Could you reproduce the data from the line containing "The height and width of the screenshot is (694, 1024)." through the end of the data, both ends included, swapping "Find the location of" for "Locate" and leaving everything else unchanged, with the pictures omitted?

* **SUPPLIED DATA**:
........
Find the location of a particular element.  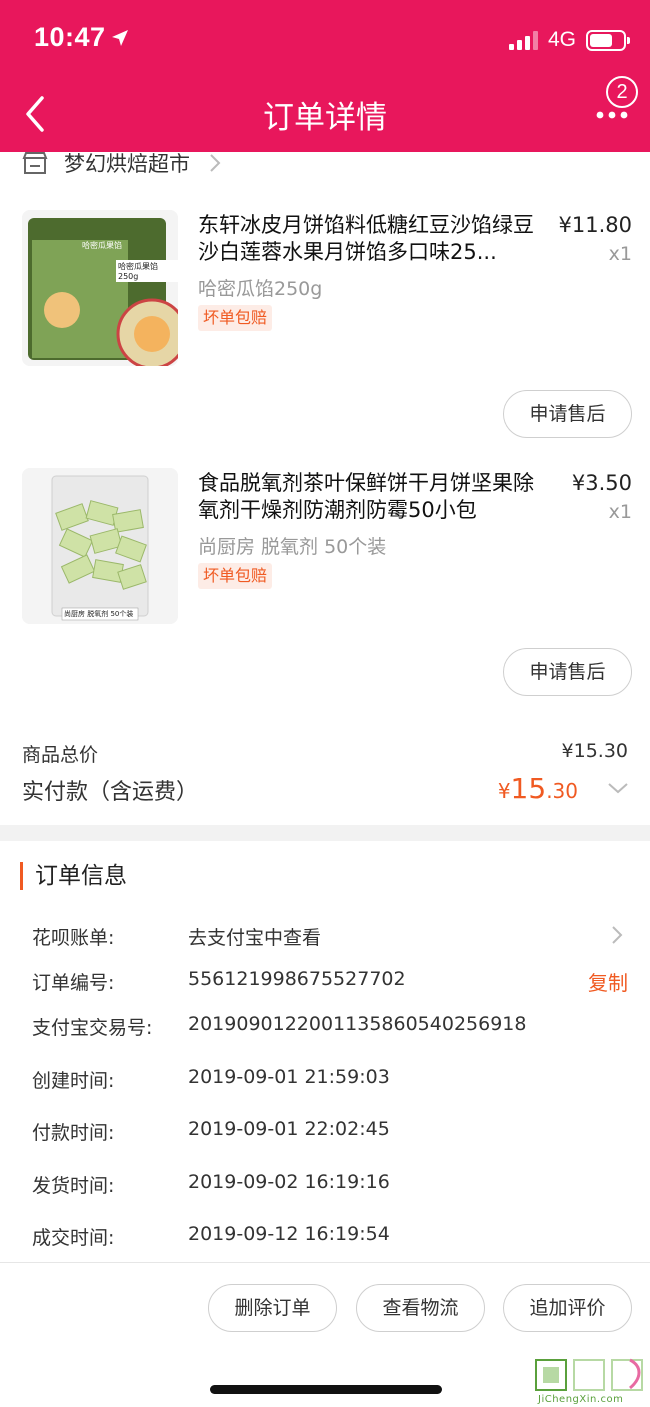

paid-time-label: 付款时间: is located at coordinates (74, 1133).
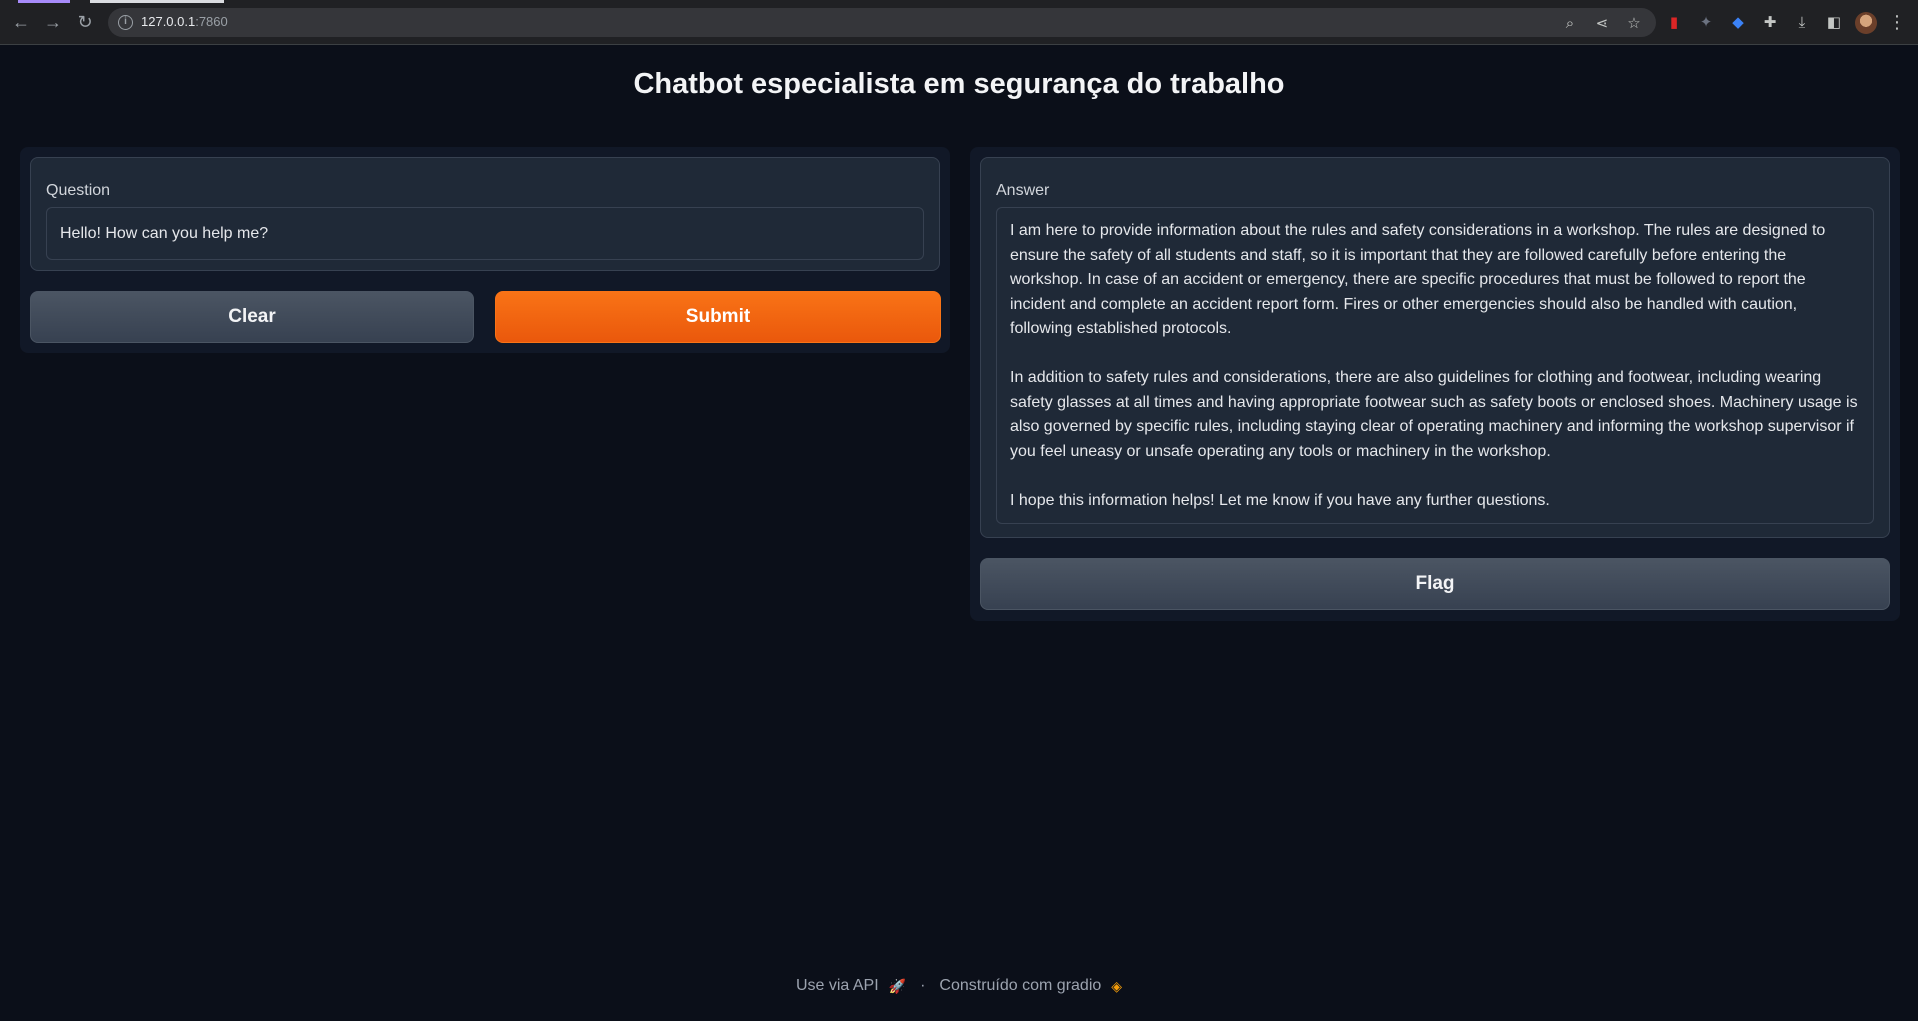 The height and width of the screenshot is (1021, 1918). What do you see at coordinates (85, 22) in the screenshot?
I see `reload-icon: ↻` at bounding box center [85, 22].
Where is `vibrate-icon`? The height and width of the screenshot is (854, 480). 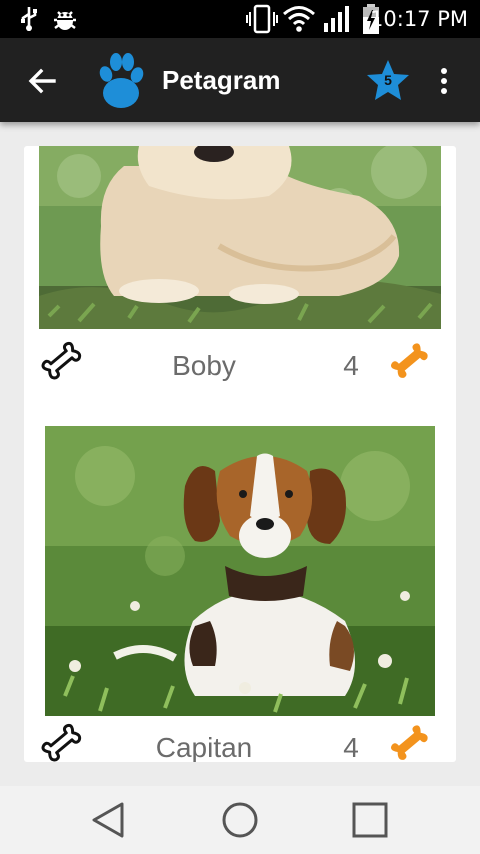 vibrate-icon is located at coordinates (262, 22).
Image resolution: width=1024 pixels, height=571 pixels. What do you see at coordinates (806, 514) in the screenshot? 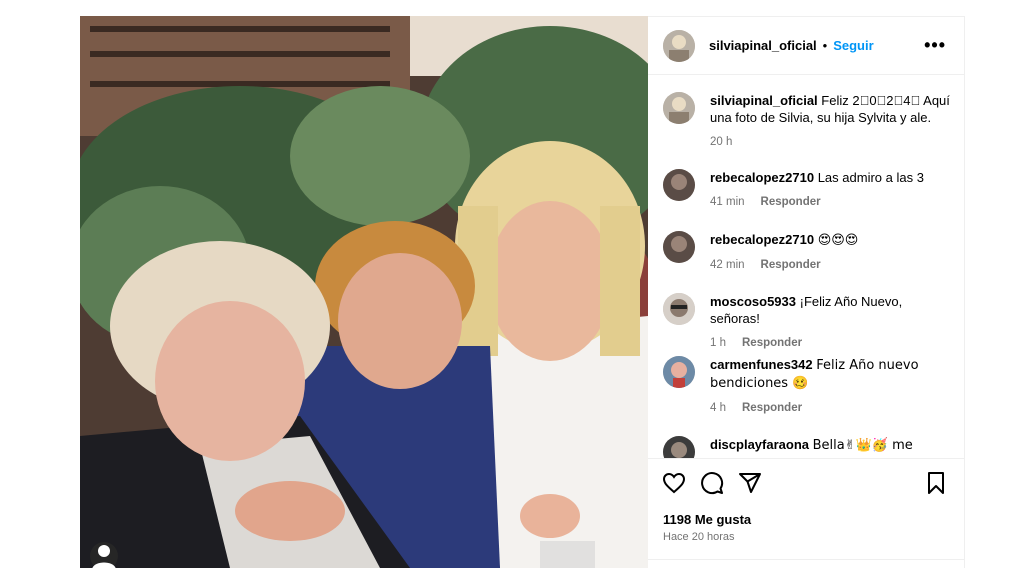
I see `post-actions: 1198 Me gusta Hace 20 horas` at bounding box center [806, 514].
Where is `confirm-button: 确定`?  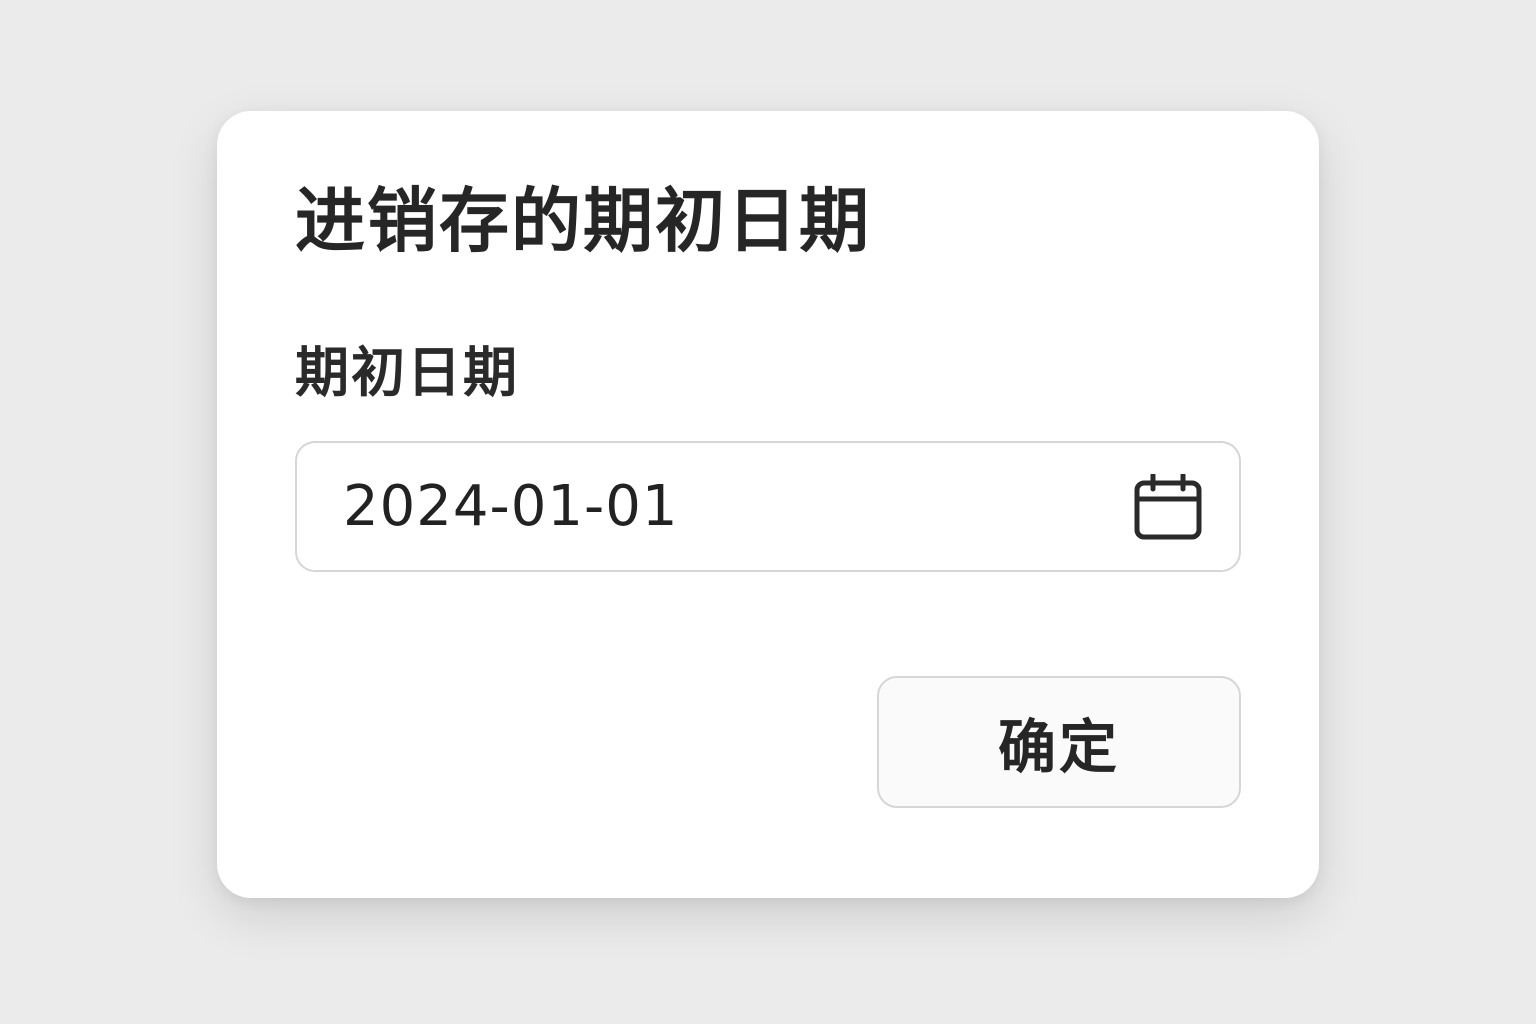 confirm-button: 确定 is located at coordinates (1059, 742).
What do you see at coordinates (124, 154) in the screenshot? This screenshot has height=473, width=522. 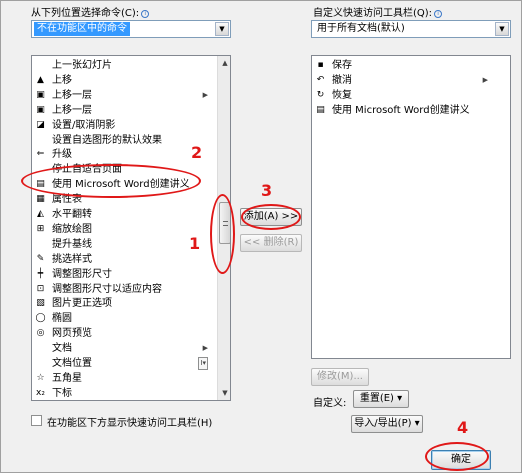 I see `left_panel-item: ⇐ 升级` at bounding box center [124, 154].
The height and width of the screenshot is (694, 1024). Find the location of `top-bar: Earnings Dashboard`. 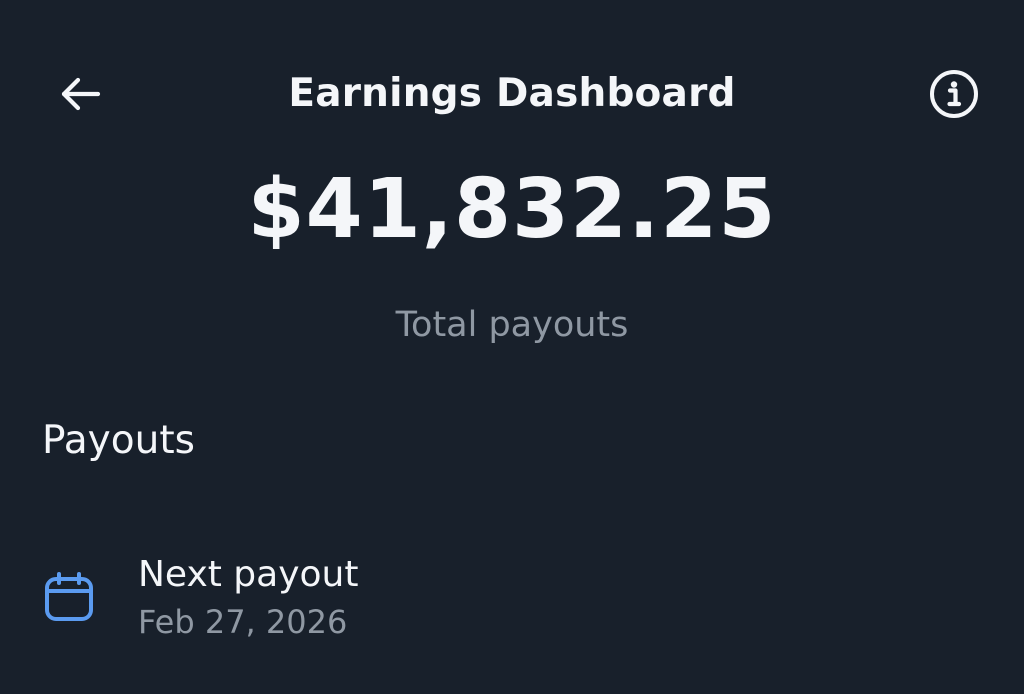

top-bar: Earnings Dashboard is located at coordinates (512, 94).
........
* **RESPONSE**:
The height and width of the screenshot is (694, 1024). Locate `top-bar: Earnings Dashboard`. 

top-bar: Earnings Dashboard is located at coordinates (512, 94).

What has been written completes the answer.